* **EXTRACTED MATERIAL**
▬▬▬▬▬▬▬▬▬▬

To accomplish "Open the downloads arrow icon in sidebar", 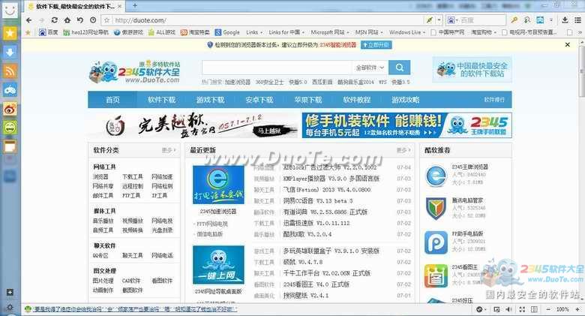I will (x=10, y=52).
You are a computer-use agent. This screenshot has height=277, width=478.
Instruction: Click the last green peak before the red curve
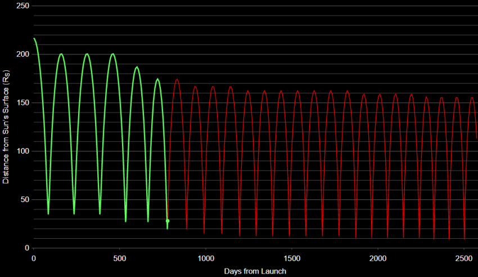tap(157, 79)
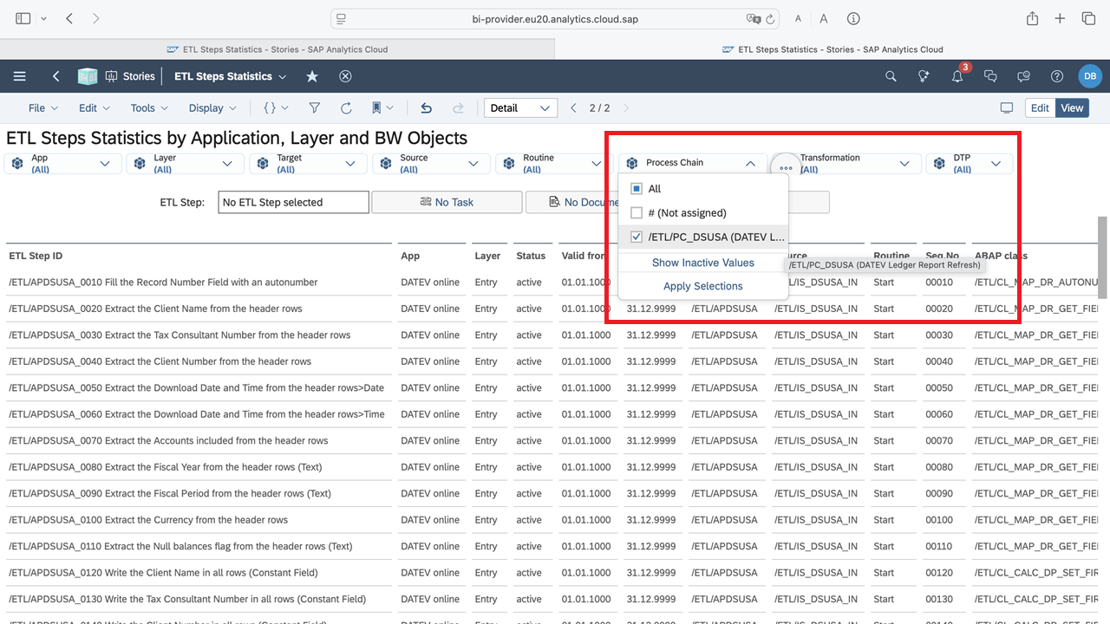Expand the Transformation filter dropdown

point(904,163)
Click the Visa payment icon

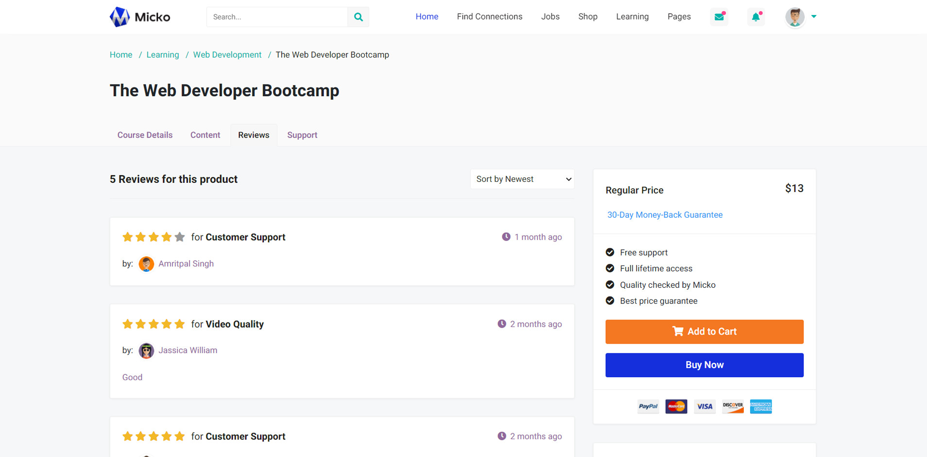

▬▬▬▬▬▬▬▬▬▬

* **WHAT TO DO**
In the material above, retype exactly the lines that run from the one containing "Instruction: Click the" through the last line, and keep out the pictures.

* **TASK RESPONSE**
Instruction: Click the last green peak before the red curve
tap(157, 79)
Expand the Transformation filter dropdown

point(904,163)
Click the Visa payment icon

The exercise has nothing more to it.